What is expected
Retype only the lines at the head of the records, first through the one with "The width and height of the screenshot is (1348, 728).", exactly as written.

Provided records

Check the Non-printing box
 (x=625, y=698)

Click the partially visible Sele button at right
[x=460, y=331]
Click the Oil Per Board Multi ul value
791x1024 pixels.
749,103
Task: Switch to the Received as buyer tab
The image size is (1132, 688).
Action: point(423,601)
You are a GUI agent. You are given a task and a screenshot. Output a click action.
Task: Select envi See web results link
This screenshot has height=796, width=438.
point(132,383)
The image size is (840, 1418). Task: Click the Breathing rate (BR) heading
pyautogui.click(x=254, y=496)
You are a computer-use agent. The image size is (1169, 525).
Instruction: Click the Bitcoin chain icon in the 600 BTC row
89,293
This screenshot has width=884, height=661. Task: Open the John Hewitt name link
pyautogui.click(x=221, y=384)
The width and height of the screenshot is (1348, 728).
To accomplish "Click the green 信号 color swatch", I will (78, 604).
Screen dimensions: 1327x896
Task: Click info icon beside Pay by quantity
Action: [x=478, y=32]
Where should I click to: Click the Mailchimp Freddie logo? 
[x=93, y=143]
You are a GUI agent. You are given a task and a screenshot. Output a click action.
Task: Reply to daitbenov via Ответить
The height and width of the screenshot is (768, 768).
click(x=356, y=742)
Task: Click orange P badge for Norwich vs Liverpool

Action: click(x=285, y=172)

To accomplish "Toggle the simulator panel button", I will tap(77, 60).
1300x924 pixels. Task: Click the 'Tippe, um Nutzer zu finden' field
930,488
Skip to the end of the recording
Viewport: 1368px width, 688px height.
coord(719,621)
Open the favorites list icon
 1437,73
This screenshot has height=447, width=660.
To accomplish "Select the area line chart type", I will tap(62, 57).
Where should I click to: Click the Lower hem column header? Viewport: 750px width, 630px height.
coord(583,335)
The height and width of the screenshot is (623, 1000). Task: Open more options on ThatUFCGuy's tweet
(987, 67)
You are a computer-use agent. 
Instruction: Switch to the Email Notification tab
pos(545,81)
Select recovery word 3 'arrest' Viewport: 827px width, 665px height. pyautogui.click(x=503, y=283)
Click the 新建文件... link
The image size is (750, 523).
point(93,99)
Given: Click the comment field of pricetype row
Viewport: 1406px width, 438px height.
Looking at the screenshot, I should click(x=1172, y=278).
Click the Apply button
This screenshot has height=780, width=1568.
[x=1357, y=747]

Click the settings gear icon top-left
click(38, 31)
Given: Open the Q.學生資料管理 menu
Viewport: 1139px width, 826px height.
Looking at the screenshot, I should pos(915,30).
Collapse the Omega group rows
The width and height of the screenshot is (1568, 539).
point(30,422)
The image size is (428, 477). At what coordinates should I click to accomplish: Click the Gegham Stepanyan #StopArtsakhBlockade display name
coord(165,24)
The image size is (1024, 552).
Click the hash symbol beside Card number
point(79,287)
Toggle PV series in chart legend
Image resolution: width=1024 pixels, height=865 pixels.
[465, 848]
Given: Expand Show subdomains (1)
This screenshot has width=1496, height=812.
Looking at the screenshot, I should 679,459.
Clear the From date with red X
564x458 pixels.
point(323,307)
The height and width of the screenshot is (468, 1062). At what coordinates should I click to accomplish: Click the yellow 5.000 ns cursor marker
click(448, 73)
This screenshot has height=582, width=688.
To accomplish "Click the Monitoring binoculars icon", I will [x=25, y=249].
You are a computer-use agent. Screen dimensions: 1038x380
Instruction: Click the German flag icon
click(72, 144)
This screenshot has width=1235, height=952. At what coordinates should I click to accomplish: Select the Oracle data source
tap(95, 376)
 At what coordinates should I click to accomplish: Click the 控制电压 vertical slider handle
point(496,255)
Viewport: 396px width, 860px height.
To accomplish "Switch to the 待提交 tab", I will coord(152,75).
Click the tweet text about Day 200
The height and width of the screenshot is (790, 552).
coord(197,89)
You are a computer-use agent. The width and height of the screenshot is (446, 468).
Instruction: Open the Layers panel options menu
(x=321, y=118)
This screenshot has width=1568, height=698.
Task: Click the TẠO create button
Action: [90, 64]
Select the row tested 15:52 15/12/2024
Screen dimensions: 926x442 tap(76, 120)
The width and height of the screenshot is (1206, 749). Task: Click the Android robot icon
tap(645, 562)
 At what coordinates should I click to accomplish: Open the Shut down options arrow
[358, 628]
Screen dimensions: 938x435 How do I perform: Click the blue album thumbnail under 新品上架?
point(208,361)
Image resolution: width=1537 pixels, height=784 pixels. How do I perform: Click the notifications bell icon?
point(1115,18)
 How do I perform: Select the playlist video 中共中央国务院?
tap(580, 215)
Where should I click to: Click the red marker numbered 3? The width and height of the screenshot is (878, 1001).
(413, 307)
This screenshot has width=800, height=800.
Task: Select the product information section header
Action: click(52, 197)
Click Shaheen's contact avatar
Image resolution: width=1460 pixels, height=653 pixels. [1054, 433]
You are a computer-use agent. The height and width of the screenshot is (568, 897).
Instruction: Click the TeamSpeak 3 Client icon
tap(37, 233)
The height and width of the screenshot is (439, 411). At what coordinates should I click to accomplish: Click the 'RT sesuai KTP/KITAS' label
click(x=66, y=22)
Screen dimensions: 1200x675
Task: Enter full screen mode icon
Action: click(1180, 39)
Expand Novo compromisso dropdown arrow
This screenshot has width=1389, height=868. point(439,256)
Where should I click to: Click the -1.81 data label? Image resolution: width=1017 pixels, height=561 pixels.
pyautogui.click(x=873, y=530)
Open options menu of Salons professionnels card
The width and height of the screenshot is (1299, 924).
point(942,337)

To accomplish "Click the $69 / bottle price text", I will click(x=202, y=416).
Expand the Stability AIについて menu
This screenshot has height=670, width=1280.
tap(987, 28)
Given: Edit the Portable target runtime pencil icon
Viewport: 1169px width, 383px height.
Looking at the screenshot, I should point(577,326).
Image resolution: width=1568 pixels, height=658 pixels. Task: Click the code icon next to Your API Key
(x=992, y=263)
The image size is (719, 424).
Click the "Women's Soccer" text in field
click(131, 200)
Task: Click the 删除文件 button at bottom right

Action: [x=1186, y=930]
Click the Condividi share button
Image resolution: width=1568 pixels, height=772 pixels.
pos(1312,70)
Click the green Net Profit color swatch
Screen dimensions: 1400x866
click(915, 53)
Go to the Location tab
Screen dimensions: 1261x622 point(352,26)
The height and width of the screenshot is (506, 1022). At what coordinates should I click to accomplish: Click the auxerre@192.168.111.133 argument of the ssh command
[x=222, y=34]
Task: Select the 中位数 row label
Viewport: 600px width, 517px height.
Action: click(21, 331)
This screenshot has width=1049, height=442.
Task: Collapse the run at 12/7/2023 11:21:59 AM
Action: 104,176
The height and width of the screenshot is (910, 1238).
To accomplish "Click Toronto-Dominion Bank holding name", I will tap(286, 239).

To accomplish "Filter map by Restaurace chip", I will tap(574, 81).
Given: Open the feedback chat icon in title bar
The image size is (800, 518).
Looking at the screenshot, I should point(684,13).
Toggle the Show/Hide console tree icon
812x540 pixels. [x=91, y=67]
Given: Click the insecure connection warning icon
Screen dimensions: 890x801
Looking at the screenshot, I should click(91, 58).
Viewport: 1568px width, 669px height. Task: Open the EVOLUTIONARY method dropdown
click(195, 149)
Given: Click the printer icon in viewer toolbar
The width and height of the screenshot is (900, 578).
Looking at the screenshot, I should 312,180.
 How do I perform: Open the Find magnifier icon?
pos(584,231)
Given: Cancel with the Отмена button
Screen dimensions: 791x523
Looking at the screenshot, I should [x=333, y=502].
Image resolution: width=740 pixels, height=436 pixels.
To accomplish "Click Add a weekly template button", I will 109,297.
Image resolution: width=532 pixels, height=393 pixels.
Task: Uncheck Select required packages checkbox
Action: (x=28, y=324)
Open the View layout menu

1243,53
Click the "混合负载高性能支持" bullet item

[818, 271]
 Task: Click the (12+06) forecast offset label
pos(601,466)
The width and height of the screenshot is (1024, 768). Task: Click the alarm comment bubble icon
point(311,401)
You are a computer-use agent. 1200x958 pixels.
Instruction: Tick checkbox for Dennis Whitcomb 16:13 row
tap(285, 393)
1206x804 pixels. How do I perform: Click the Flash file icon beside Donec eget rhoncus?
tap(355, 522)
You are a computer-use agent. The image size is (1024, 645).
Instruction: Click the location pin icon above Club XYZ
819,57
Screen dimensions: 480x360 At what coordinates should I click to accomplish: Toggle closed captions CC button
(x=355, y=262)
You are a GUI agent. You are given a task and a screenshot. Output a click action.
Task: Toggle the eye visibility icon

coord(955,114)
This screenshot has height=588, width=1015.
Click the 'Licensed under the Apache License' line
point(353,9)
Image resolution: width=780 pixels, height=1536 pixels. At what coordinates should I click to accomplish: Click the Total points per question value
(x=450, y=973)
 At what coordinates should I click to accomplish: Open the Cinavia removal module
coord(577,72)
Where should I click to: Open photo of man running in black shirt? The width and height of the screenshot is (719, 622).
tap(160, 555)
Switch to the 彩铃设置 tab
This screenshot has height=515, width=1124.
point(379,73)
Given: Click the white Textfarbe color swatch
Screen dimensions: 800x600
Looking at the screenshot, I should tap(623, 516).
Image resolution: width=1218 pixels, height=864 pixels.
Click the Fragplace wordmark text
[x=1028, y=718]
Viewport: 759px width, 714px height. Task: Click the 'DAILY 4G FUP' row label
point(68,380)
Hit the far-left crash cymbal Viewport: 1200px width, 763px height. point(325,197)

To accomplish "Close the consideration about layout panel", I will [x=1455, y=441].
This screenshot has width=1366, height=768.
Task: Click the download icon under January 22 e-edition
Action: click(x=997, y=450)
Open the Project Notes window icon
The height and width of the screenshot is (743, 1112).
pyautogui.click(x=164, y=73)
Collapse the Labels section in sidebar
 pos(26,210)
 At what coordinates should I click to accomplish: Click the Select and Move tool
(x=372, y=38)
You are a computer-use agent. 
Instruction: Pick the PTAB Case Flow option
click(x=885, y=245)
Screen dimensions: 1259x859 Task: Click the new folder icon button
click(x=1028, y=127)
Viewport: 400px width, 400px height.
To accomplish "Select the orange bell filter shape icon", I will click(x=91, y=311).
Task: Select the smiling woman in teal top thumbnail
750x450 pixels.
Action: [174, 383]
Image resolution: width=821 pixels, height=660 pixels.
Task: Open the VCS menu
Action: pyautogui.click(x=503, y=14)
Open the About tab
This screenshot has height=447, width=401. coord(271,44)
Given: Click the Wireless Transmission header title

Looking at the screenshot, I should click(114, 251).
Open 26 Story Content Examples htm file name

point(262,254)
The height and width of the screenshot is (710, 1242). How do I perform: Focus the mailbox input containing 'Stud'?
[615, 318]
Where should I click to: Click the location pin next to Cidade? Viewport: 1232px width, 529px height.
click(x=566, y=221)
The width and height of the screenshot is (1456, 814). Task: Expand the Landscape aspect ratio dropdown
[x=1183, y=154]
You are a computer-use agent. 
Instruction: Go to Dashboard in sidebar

Finished exercise
Check the Non-printing box
 (x=625, y=698)

Click the partially visible Sele button at right
[x=460, y=331]
Click the Oil Per Board Multi ul value
791x1024 pixels.
749,103
Task: Switch to the Received as buyer tab
The image size is (1132, 688).
Action: point(423,601)
You are a GUI agent. You are given a task and a screenshot. Output a click action.
Task: Select envi See web results link
This screenshot has height=796, width=438.
point(132,383)
The image size is (840, 1418). Task: Click the Breathing rate (BR) heading
pyautogui.click(x=254, y=496)
You are a computer-use agent. The image size is (1169, 525).
Instruction: Click the Bitcoin chain icon in the 600 BTC row
89,293
This screenshot has width=884, height=661. Task: Open the John Hewitt name link
pyautogui.click(x=221, y=384)
The width and height of the screenshot is (1348, 728).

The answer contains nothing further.